Oregon's residential solar market: steady not stellar
By Gretchen Holzgang
The residential solar market in Oregon is steady but far from thriving.
Some funding programs for residential solar are expected to grow this year.
Third-party ownership, or solar leasing offered by companies such as SolarCity and SunRun, is becoming an increasingly popular option.
The third-party leasing model, introduced in Oregon in 2011, is expected to support steady growth in the residential solar market. “I think more people will be opting for leasing rather than owning in Oregon,” said Clair Carison, executive director of Solar Oregon.

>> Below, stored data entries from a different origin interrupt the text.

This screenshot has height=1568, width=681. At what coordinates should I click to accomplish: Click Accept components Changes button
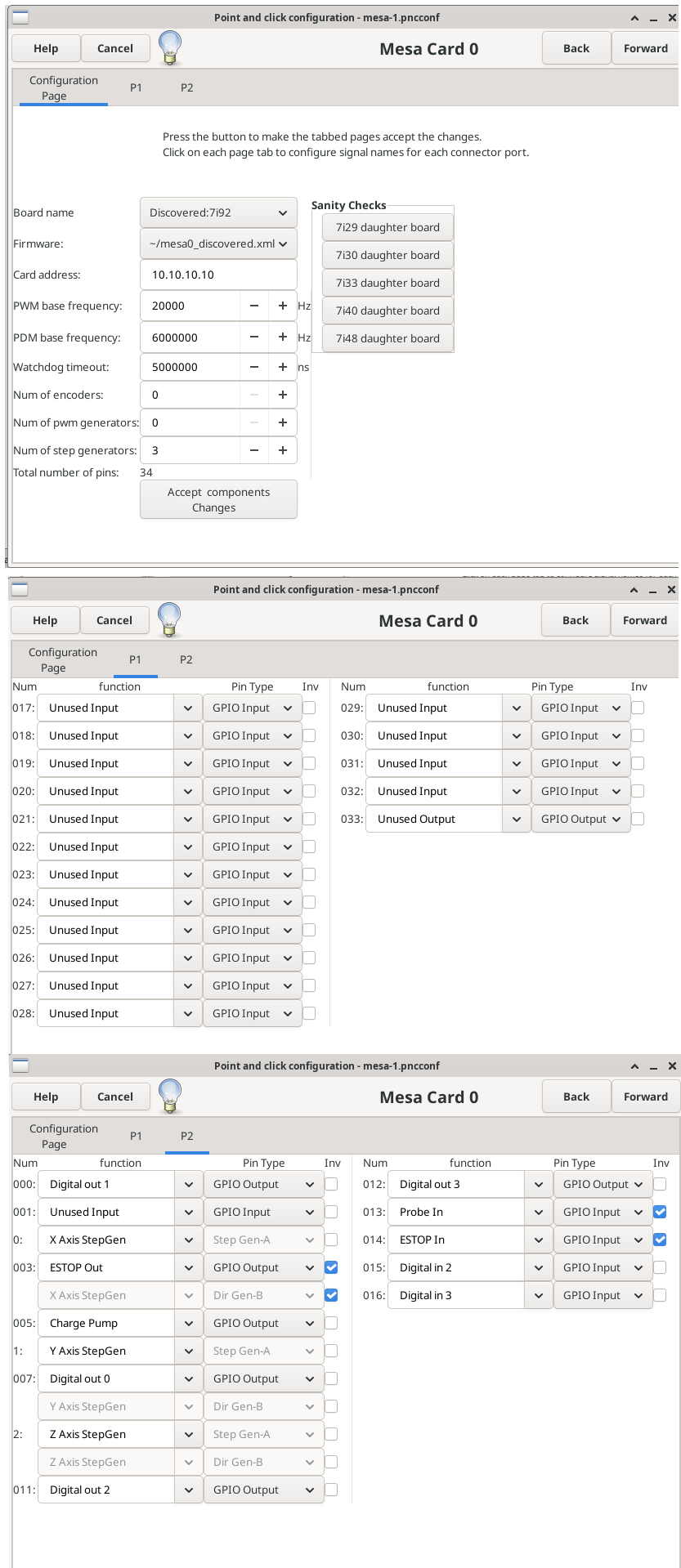[218, 499]
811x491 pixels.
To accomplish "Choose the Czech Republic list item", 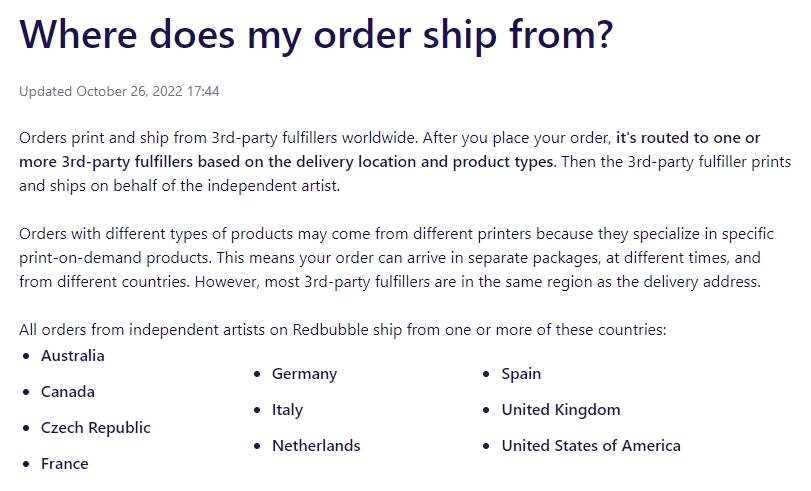I will pos(95,428).
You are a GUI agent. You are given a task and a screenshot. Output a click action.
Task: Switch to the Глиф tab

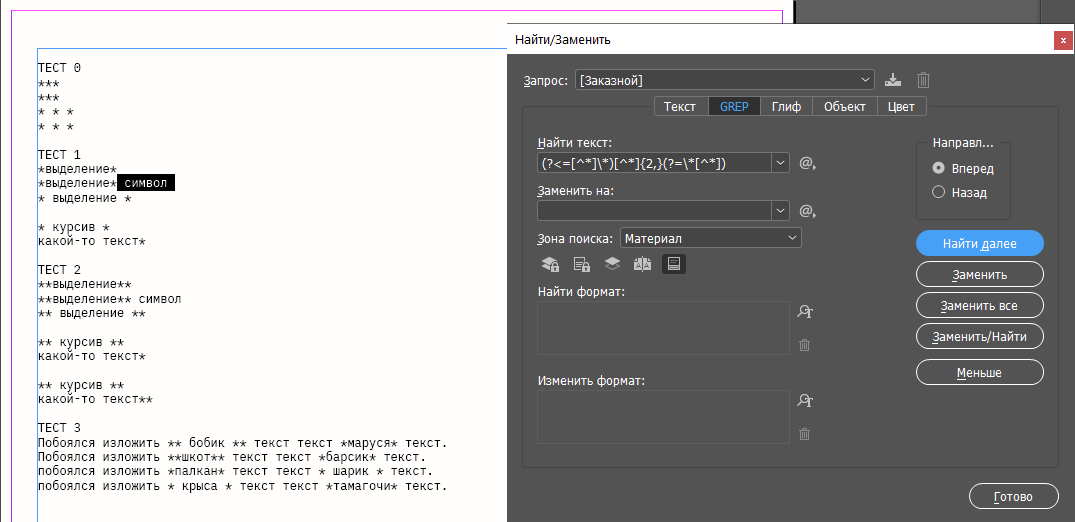pos(786,107)
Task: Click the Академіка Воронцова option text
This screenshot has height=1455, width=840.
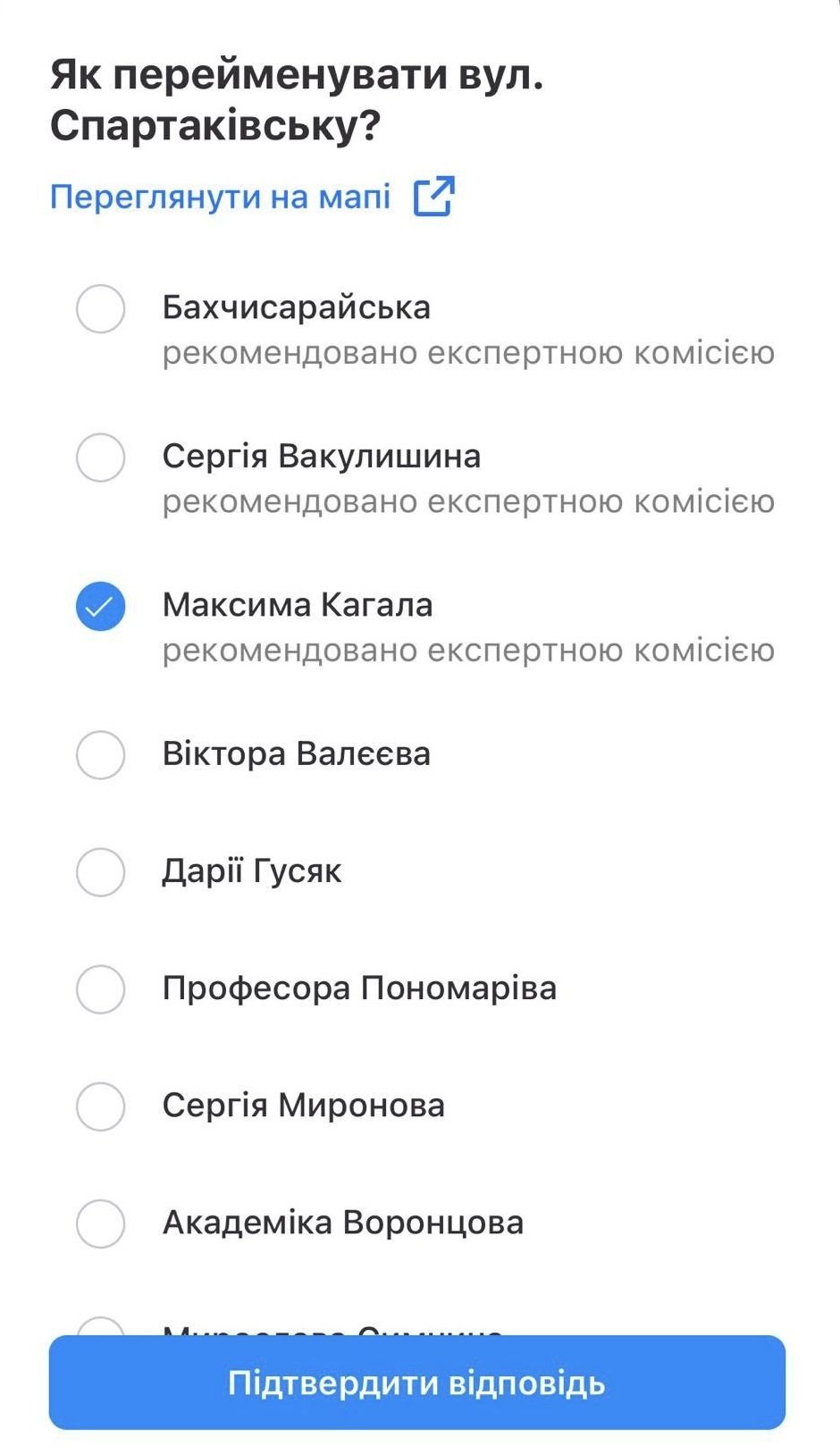Action: (x=342, y=1223)
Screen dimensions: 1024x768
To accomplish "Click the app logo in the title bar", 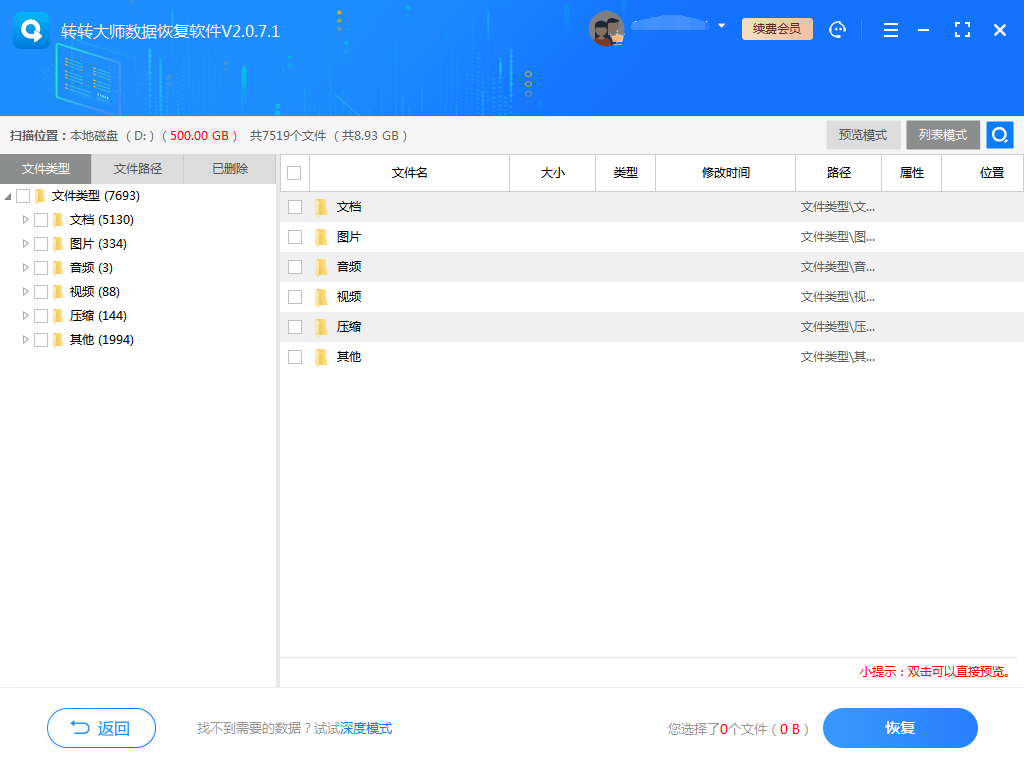I will [31, 29].
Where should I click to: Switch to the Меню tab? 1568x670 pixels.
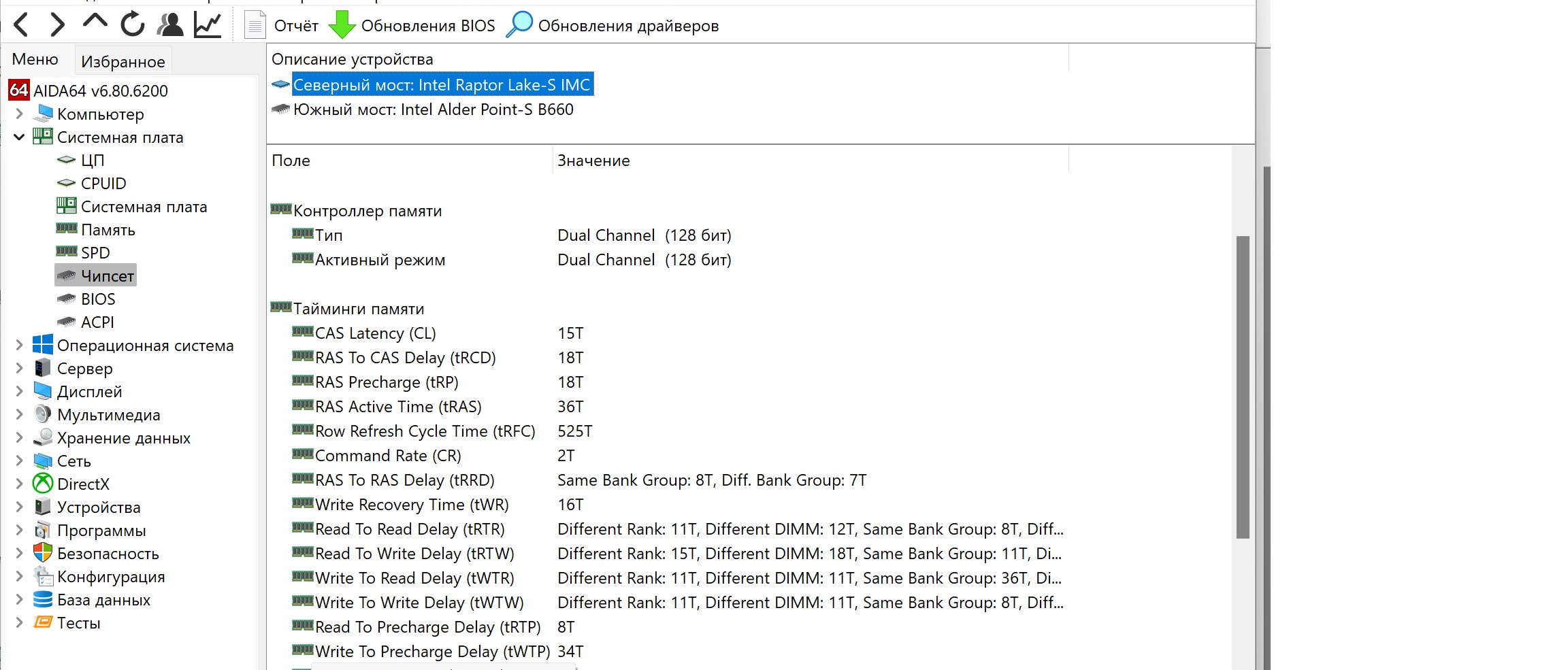35,59
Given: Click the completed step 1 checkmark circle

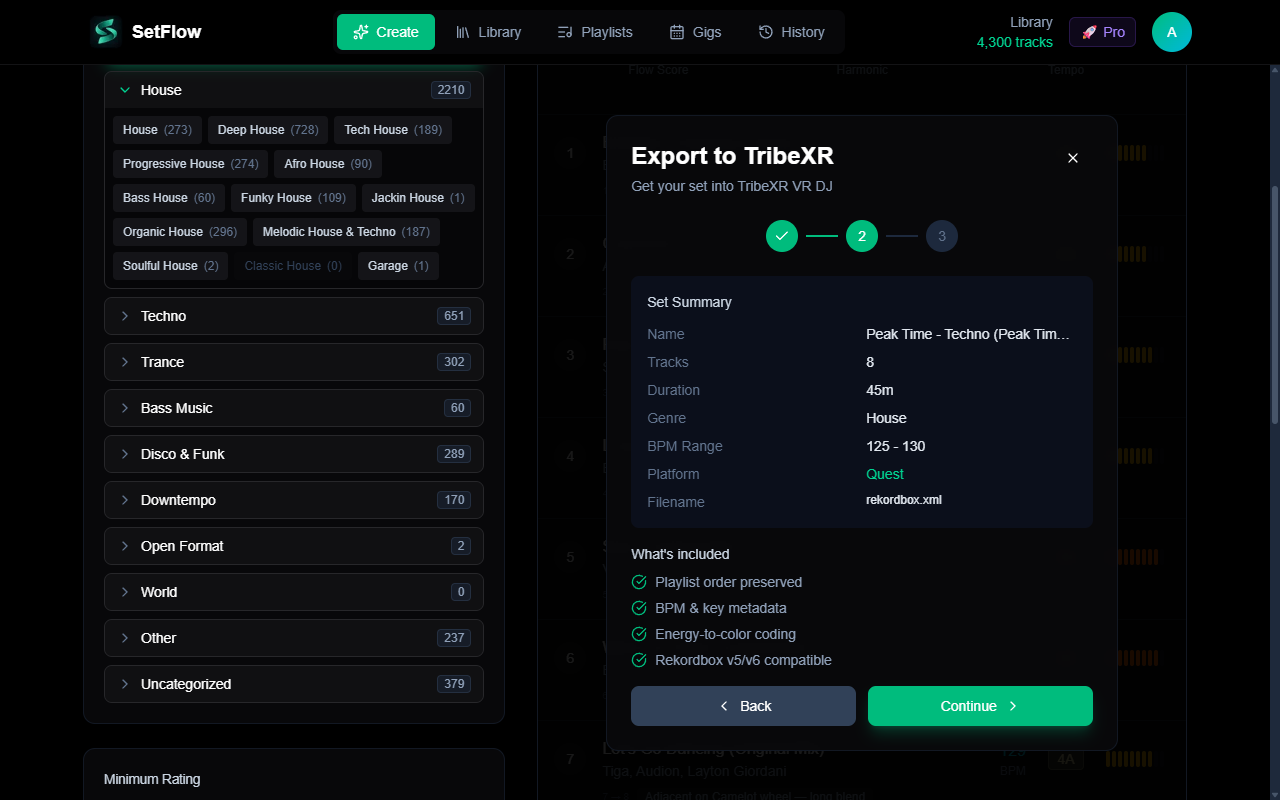Looking at the screenshot, I should (782, 236).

Montgomery also predicts an increase in solar leasing, saying it could account to up to half of all residential solar installations in 2012.
With this model, a third-party owns, installs and operates the system and has a long-term agreement with the homeowner for the cost of purchasing the energy generated by the system — making it more affordable for homeowners to go solar.
In addition to saving on the upfront cost of putting in a solar system, which can cost anywhere between $6,500 to $10,000 for each kilowatt of capacity before incentives, the homeowner can still take advantage of state tax credits for the system.
“We have a lot of people who would like to install solar but don’t have the money for the upfront costs,” said Montgomery.
Community solar projects, sometimes referred to as “Solarize” projects, are expected to be another area of growth. Community solar projects are bulk-purchase programs in which a system is owned by multiple community members.
“Many communities around the state are organizing Solarize group purchase campaigns,” including the Gresham, Oregon City and Lake Oswego communities, said Lee Rahr, solar program specialist for residential projects at the city of Portland Bureau of Planning and Sustainability.